A painful enlarged lymph node is always inflamed. An inflamed lymph node is associated with a constant ache without abdominal symptoms. Not uncommonly, the cause of the inflamed lymph node, such as an infected ulcer or boil on the foot, will also be a source of pain.

A femoral artery aneurysm, or pseudoaneurysm, is rarely painful. This is because the rate of expansion of the aneurysm is usually slow. Rapid expansion is more common with a pseudoaneurysm than a true aneurysm, and can be associated with a dull ache. A false aneurysm is secondary to puncture or rupture of the artery, as can occur after angiography or penetrating trauma.

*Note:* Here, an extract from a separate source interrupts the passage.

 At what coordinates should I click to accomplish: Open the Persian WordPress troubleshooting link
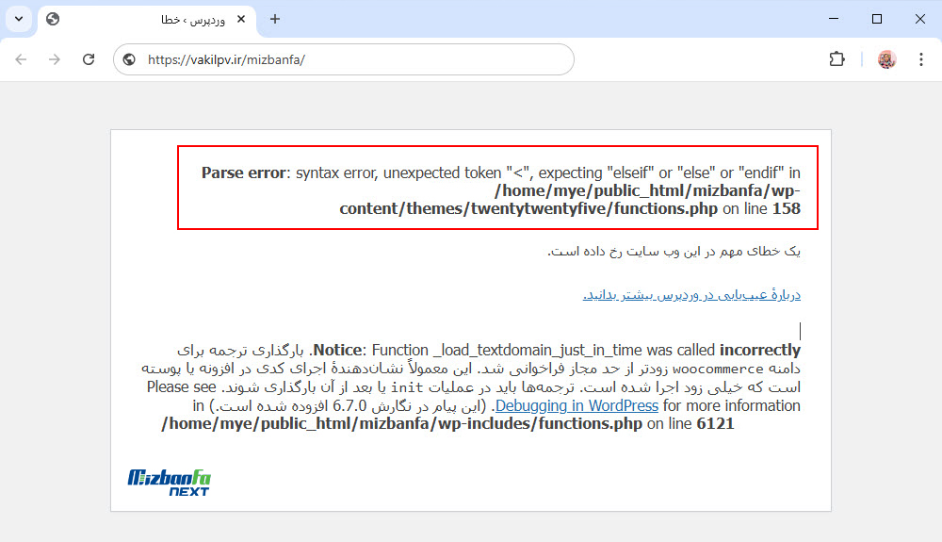tap(691, 295)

If the puncture site does not close or seal, there is a communication between the lumen of the artery and the haematoma outside the artery. A true aneurysm is surrounded by attenuated arterial wall, while a false aneurysm is surrounded by a fibrous capsule.

Physical Examination

Lumps in the inguinal region (above inguinal ligament)

Inguinal hernias

Inguinal hernias exit from the abdominal cavity and then pass along the inguinal canal together with the spermatic cord in the male. The inguinal canal passes medially from the deep inguinal ring, the surface marking of which is the midinguinal point (see above) to the superficial inguinal ring, which is just above and medial to the pubic tubercle (Fig 21.2).

image

Figure 21.2 Anatomy of the inguinal region and important landmarks.

From Browne NL. An introduction to the symptoms and signs of surgical disease. 3rd edn. New York: Oxford University Press; 1977.

It is imperative to examine the patient complaining of a lump in the groin while the patient is standing because a hernia may be apparent only in this position. Having examined in the standing position, have the patient lie down and determine if the hernia is reducible—coughing should also cause it to return. By placing the fingers along the line of the inguinal canal and asking the patient to cough, a cough impulse may be elicited; this is a pathognomonic sign of an inguinal hernia. This sign refers to the sudden expansion of a bulge beneath the examining fingers, which occurs when the increase of intraabdominal pressure blows some of the intraabdominal contents out into the hernial sac. If the examiner believes that the sign has been elicited, then it is worth trying to elicit the sign on the contralateral side for two reasons. First, inguinal hernias are not uncommonly bilateral. Secondly, the cough impulse of a hernia can be confused with a normal anterior movement of the whole of the lower anterior abdominal wall anteriorly with coughing. This anterior movement is not expansile.